Senate Buries Donations in Mountains of Paper
If you’ve got something to hide and you don’t want anyone to find it, hide it in plain view. That’s an old idea, closely akin to another old saying: If you can’t dazzle them with BS, bury them with paper. Both, sadly, apply today. For here we are in 2006 and the United States Senate – unlike everyone else – still files its campaign contributions on paper, as if the year were 1956 and computers were expensive and suspect.
Today the only things expensive and suspect are the Senate campaigns themselves. They’ll be collecting their last-minute campaign dollars from people whose identities won’t be known until weeks after the election is finished.
Getting the Senate to file electronically has been a long – and so far hapless – effort. It’s the subject of Jeffrey Birnbaum’s K Street Confidential column in today’s Washington Post:
As it is, almost all senators and Senate candidates deliver their reports on paper (even though those reports are written on computers). The paper filings are laboriously scanned and then key-punched into an electronic system, a procedure that often takes six weeks to finish and costs hundreds of thousands of dollars.
After the reports are submitted to the Secretary of the Senate (often well past published deadlines), they are placed onto the Federal Election Commission’s Web site in a page-by-page format. The listings are not searchable, which makes it almost impossible for anyone to glean useful information. Think of the process like rummaging through thousands of disorderly papers in a very large box.
This is an issue that has befuddled me for two decades. The rest of the participants in federal elections – House candidates, PACs and the political parties – have been filing electronically since 1995. Ten years later the Senate is still holding out. Birnbaum points out that “it’s hard to find anyone who will defend the current law.”

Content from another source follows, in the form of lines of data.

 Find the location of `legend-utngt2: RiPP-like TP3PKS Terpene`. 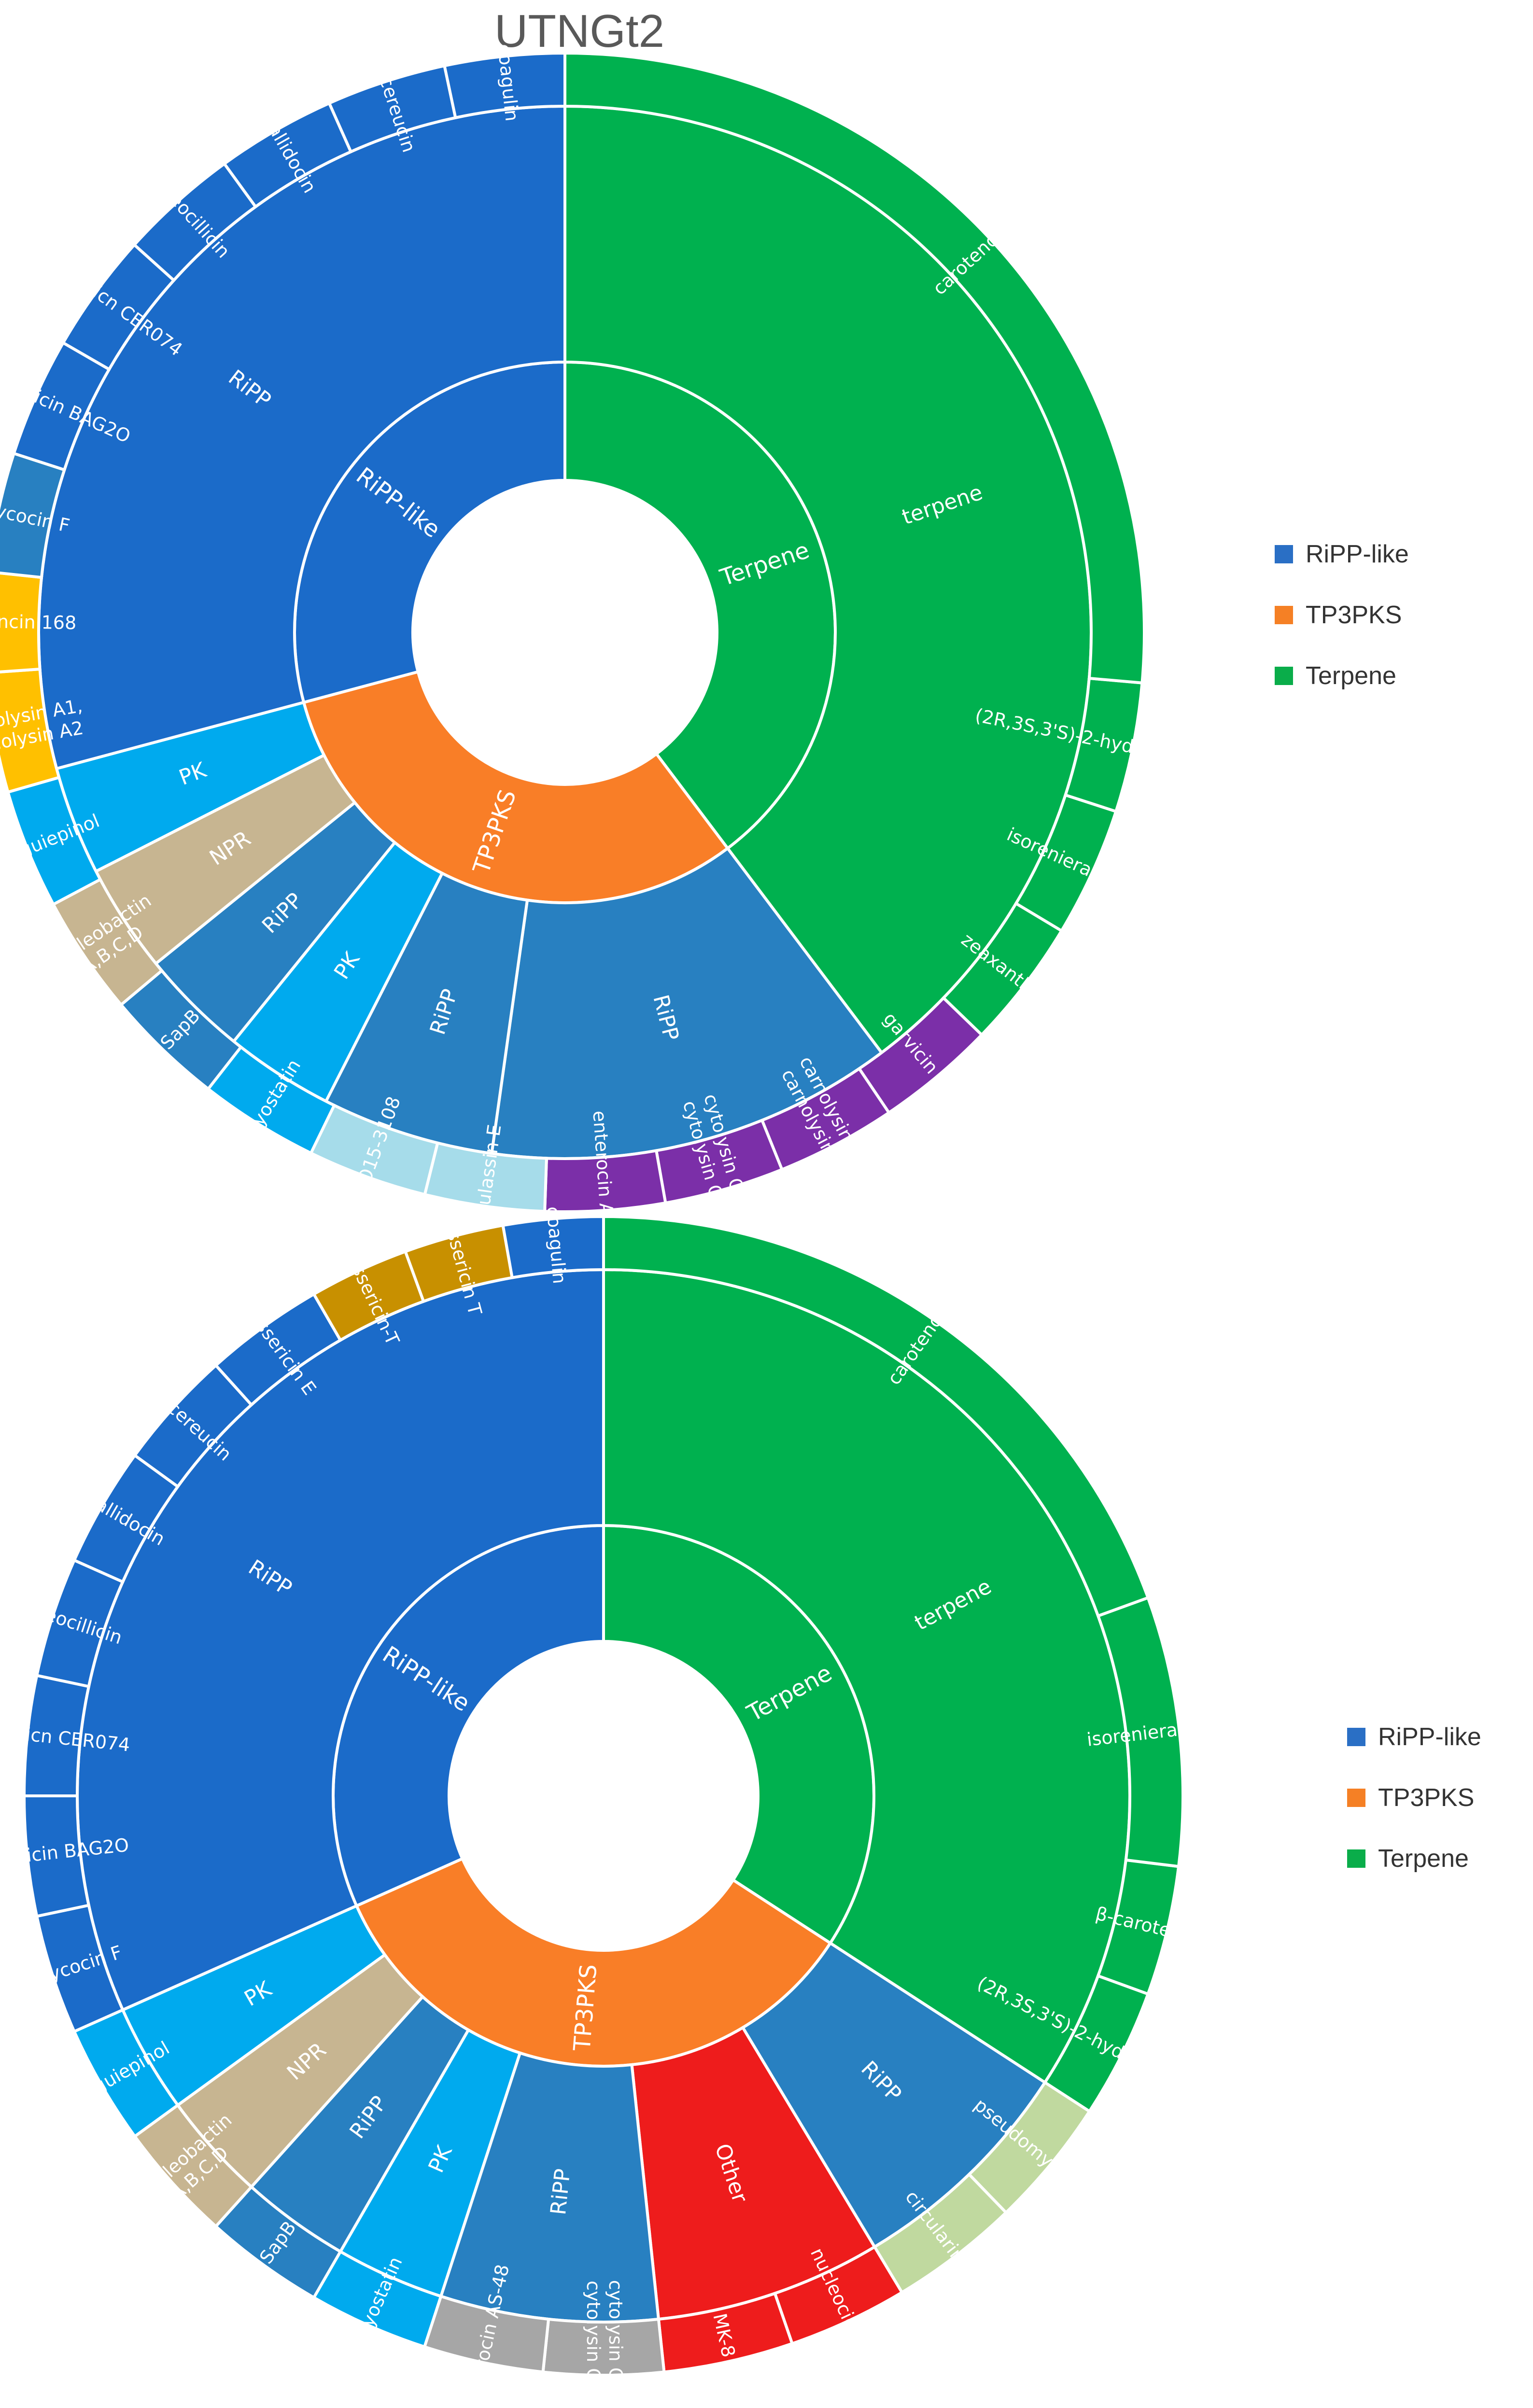

legend-utngt2: RiPP-like TP3PKS Terpene is located at coordinates (1342, 615). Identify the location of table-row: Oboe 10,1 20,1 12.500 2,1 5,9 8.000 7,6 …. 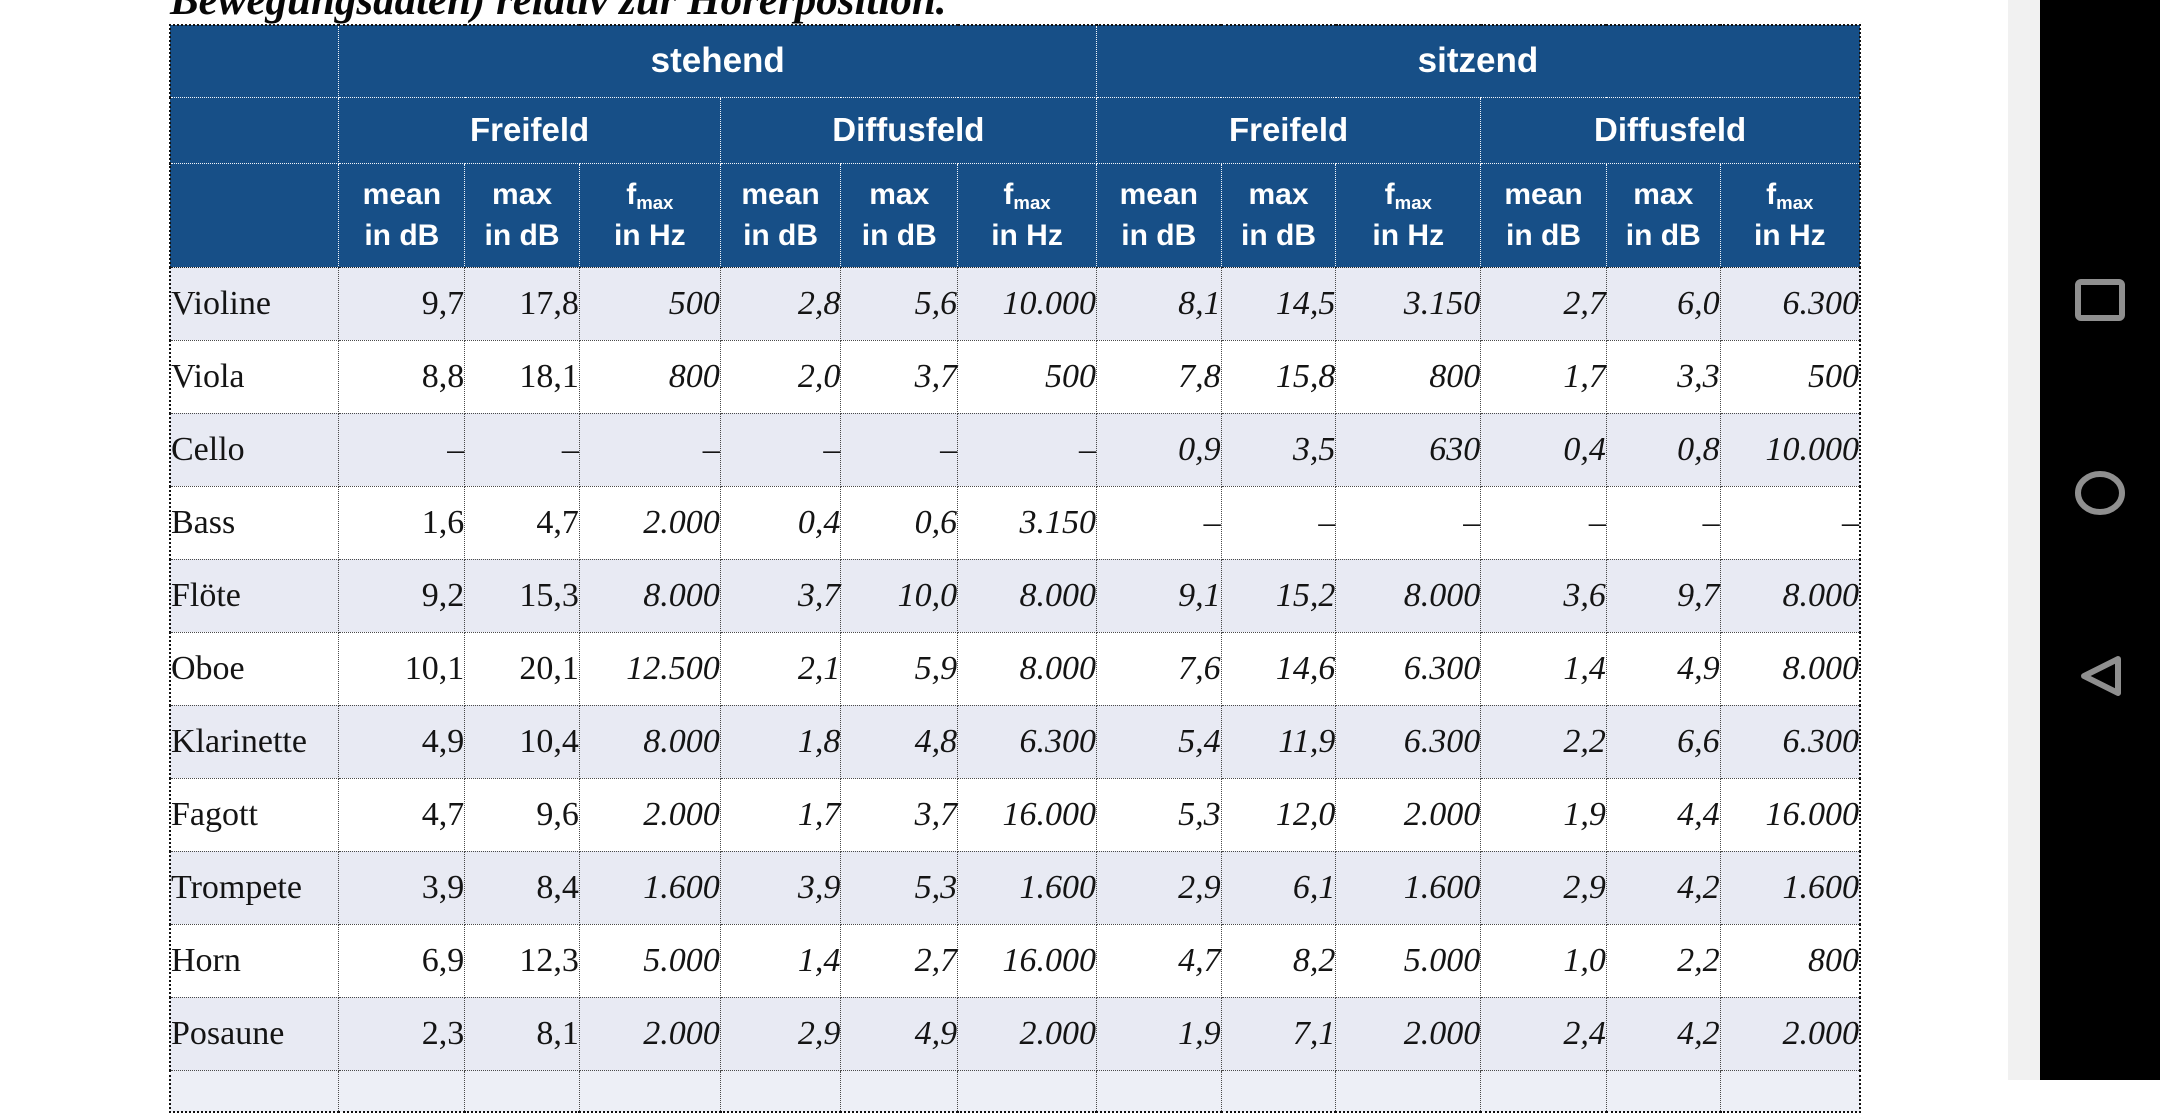
(1015, 668).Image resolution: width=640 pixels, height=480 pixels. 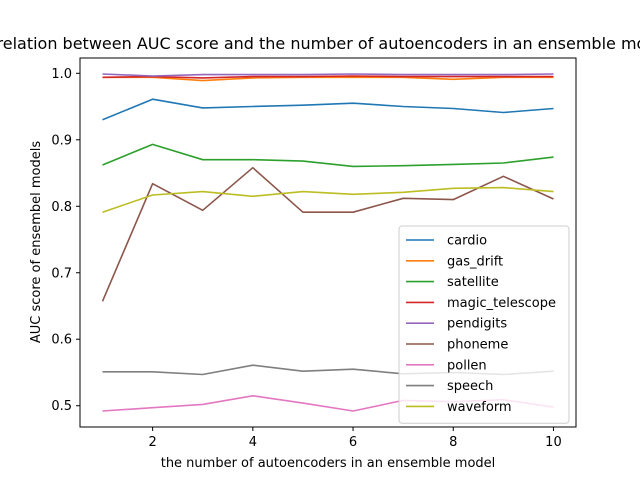 I want to click on series-line-pendigits, so click(x=328, y=75).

He also identifies where the problem may lie:
The Senate’s Committee on Rules and Administration is in charge of deciding what to do about the issue and, despite pleas from a bipartisan group of senators, has done nothing. I tried many times in the past two weeks to get the spokeswoman for the committee’s chairman, Sen. Trent Lott (R-Miss.), to return my phone calls and to answer questions on the topic. But she did not respond.
As it happens, Lott is running for reelection this year. If you want to pore through his campaign filings yourself, it’s easy enough to do – as long as you don’t care about little things like adding up the numbers. You can find an index of the images of Sen. Lott’s contribution reports here on the FEC’s website.
If you add up the pages by hand – the only way to do it – you’ll see that Lott has filed a total of 466 pages of reports so far this election year. That’s pretty thin by Senate standards. As of the end of June, Lott had raised a relatively modest $2.4 million for his campaign. (On the other hand, his Democratic opponent has raised just under $14,000 so this race is not exactly going to be a nail-biter on election night.)
If you really want to pore through the records yourself, I suggest loading up with a few reams of printer paper – more if you’re interested in Hillary Clinton or one of the other top-dollar races. And make sure you’ve got a very fast internet connection.
I do my web surfing over a DSL line, which is normally fast enough, but when you’re looking at these reports, you’ll have to sit and wait a few seconds for each page to load. After all, it’s searching a massive database, and pulling up the images one page at a time.
In contrast to Lott’s modest filings, the campaign of Sen. Hillary Clinton has filed nearly 20,000 pages of paper reports over the past two years of the current election cycle. Her July quarterly report alone ran to 4,169 pages. On standard printer paper, that July report is a foot and a half high. The whole 20,000 pages would stack up as tall as a six-foot-eight basketball player. Good luck digging through it.
And remember: these mountains of paper are actually printouts of information that’s already inside each campaign’s computers. Aside from paper and ink manufacturers – and the companies earning all those taxpayer dollars for scanning and hand-entering the data – it’s hard to see who benefits from the current arrangement.
Aside, of course, from the Senators themselves, whose last-minute campaign contributions will only be scrutinized long after the election is over. No wonder Lott’s committee spokesperson isn’t returning phone calls.